Roger Legeay

Personal information
- Full name: Roger Legeay
- Born: August 8, 1949 (age 77) Beaufay, France

Team information
- Discipline: Road
- Role: Rider & Manager

Professional teams
- 1973: Flandria–Carpenter
- 1974: Maniglace–Juaneda
- 1975: Jobo–Wolber
- 1976–1978: Lejeune–BP
- 1979–1981: Peugeot–Esso–Michelin
- 1982: Peugeot–Shell–Michelin

= Roger Legeay =

French cyclist and manager

Roger Legeay (born 8 August 1949) is a French former professional racing cyclist and cycling team manager.

==Biography==
Legeay was the manager of the Peugeot cycling team in its final year of existence in 1986. In 1987, he created the Vétements Z–Peugeot team as a continuation of the Peugeot cycling team, which he managed until 2008. During its existence, due to changes in sponsorship, the team was renamed Z–Peugeot (1988–89), Z–Tomasso (1990), Z (1991–92), GAN (1993–96) and Crédit Agricole (1997–2008). Legeay's team is best remembered for being the team which the American cyclist Greg LeMond rode for when he won the Tour de France in 1990.

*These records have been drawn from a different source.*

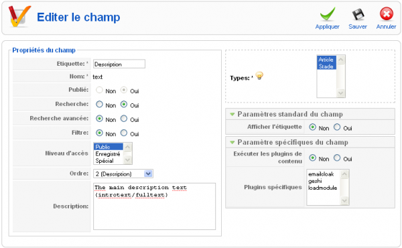Select Enregistré in Niveau d'accès list
Image resolution: width=402 pixels, height=248 pixels.
pyautogui.click(x=108, y=154)
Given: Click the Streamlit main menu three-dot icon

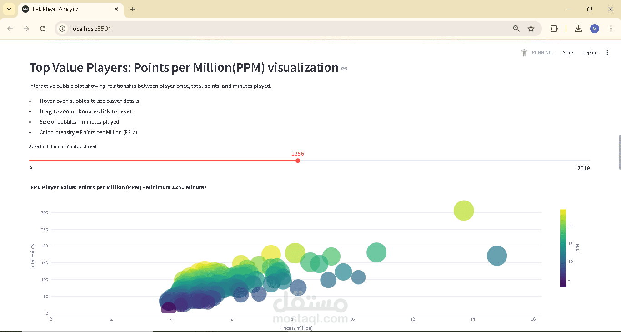Looking at the screenshot, I should (607, 53).
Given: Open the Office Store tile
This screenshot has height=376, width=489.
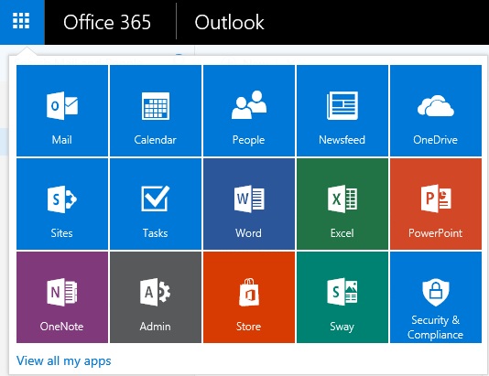Looking at the screenshot, I should [249, 297].
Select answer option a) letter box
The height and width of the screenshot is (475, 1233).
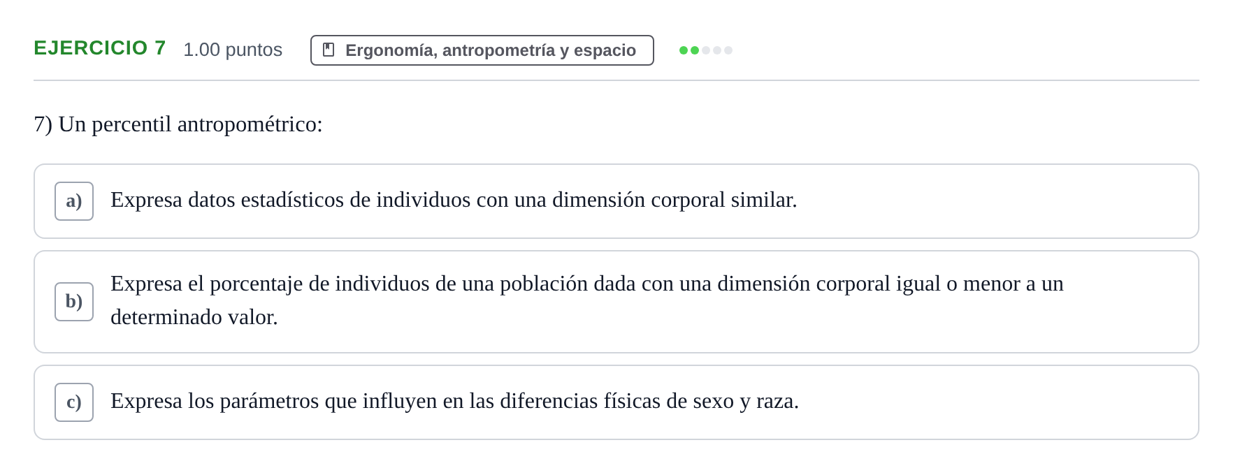click(x=74, y=201)
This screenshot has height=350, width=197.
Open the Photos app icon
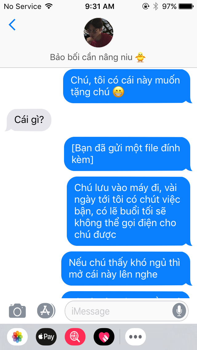(x=18, y=337)
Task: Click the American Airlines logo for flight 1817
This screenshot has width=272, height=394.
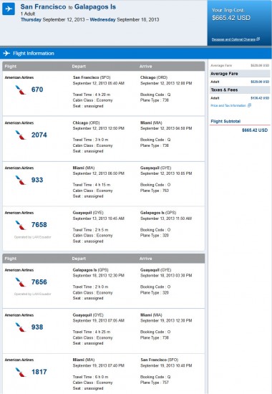Action: coord(21,372)
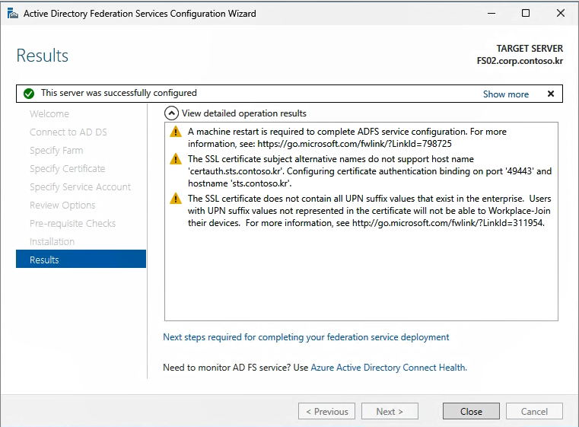Click the Close button
This screenshot has width=579, height=427.
click(471, 411)
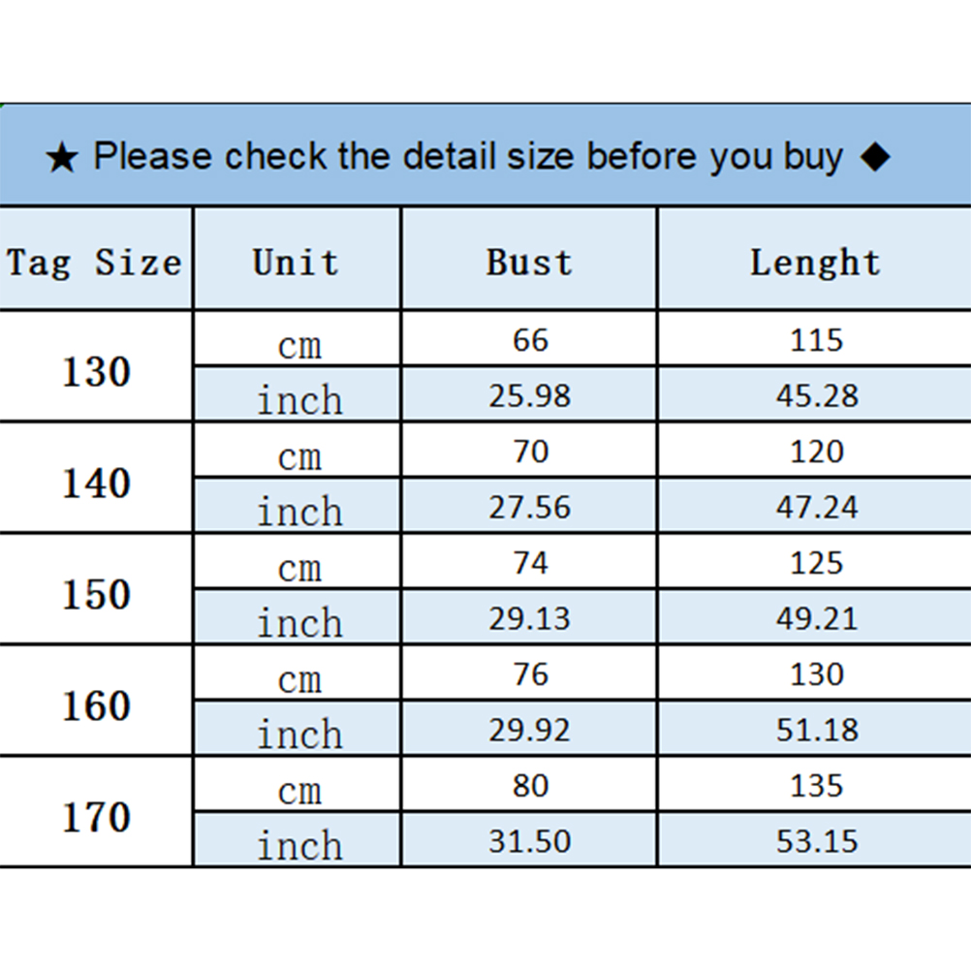Click the black star icon in the banner
This screenshot has width=971, height=971.
[61, 158]

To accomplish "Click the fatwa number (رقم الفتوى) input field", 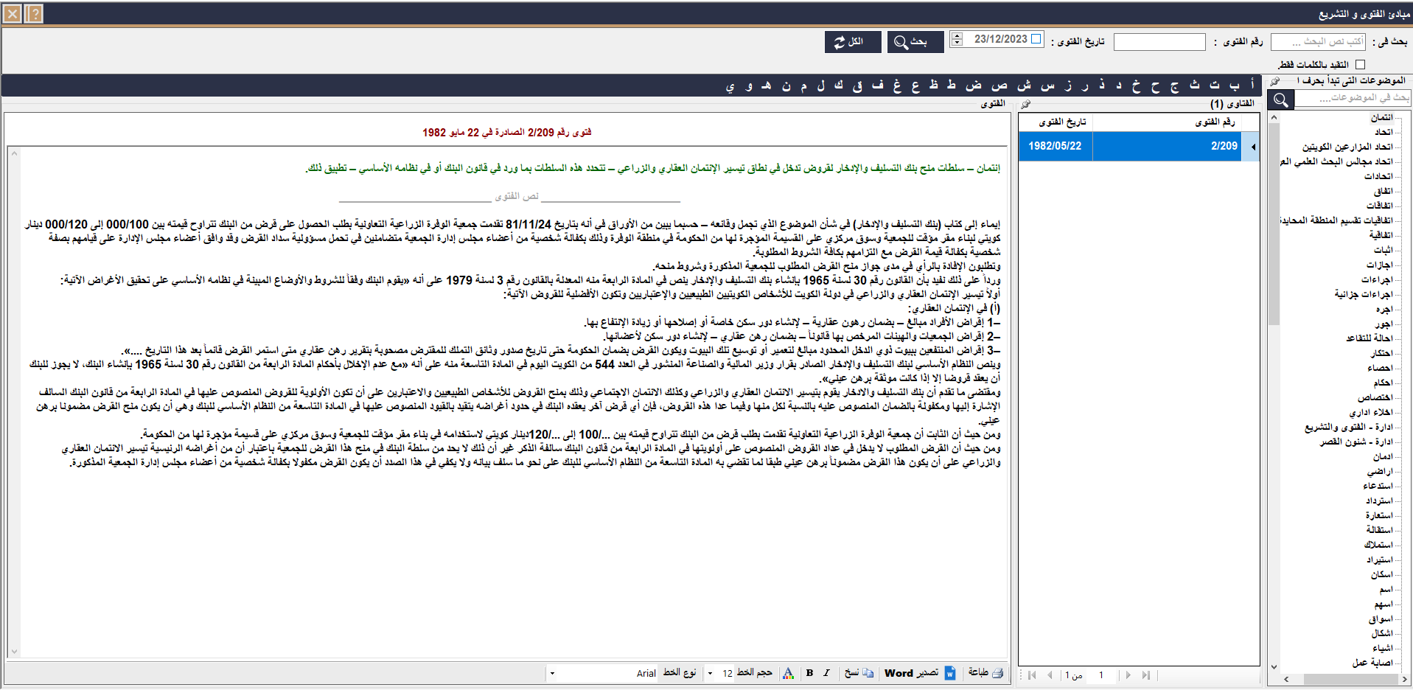I will coord(1159,42).
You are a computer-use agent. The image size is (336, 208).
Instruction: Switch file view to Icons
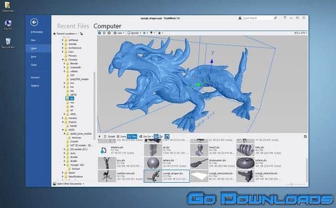coord(121,136)
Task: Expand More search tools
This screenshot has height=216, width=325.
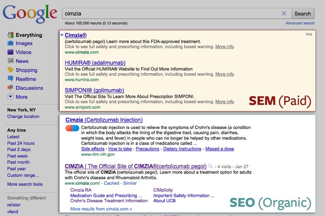Action: (25, 184)
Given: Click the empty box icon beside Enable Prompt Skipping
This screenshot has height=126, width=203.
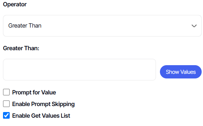Looking at the screenshot, I should pos(6,104).
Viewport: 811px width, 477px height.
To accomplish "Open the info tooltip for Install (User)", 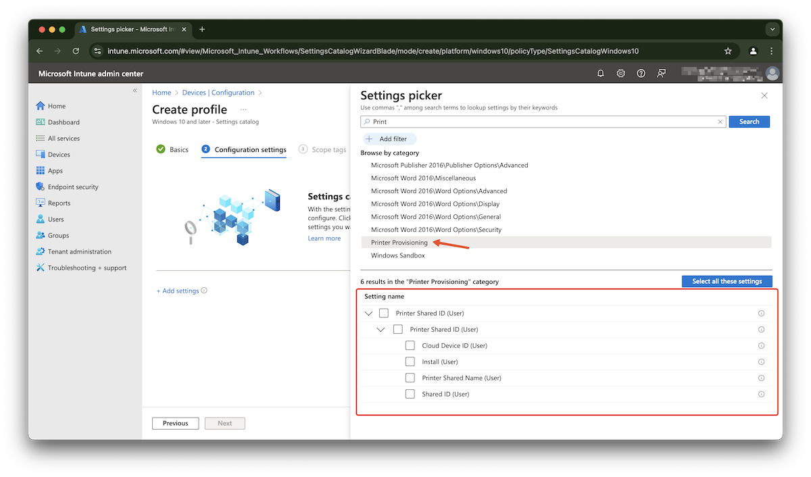I will pos(761,361).
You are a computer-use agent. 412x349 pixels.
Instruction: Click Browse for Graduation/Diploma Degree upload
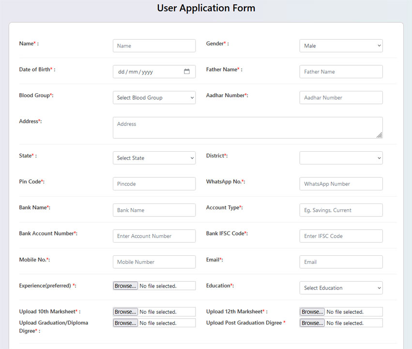click(x=125, y=322)
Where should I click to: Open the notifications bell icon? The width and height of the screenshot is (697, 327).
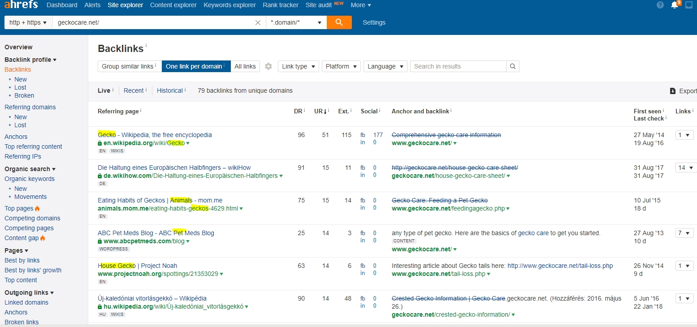[x=674, y=5]
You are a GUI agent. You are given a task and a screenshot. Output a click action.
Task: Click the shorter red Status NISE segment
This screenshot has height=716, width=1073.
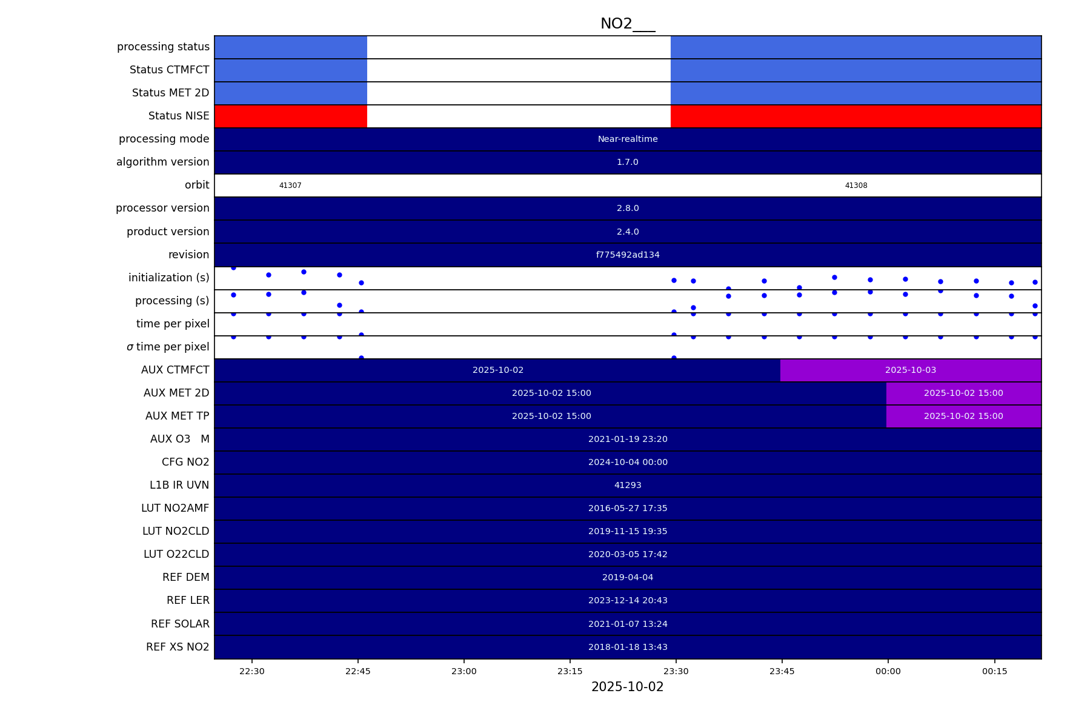(x=291, y=116)
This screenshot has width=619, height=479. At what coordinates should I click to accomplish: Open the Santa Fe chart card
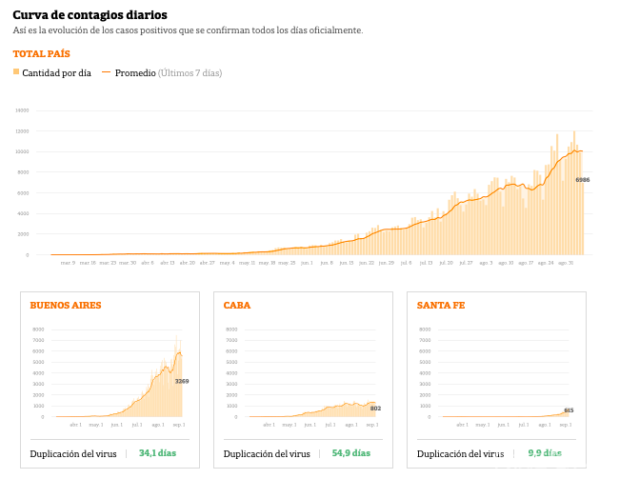tap(496, 379)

He managed also Pascal Simon, Stephen Roche, Ronan Pensec, Cédric Vasseur, Gilbert Duclos-Lassalle, Frédéric Moncassin, Stéphane Heulot, Chris Boardman, Thor Hushovd, Stuart O'Grady.

The team disbanded at the end of the 2008 season when Crédit Agricole ended their sponsorship. He was vice-president of the French Cycling Federation too.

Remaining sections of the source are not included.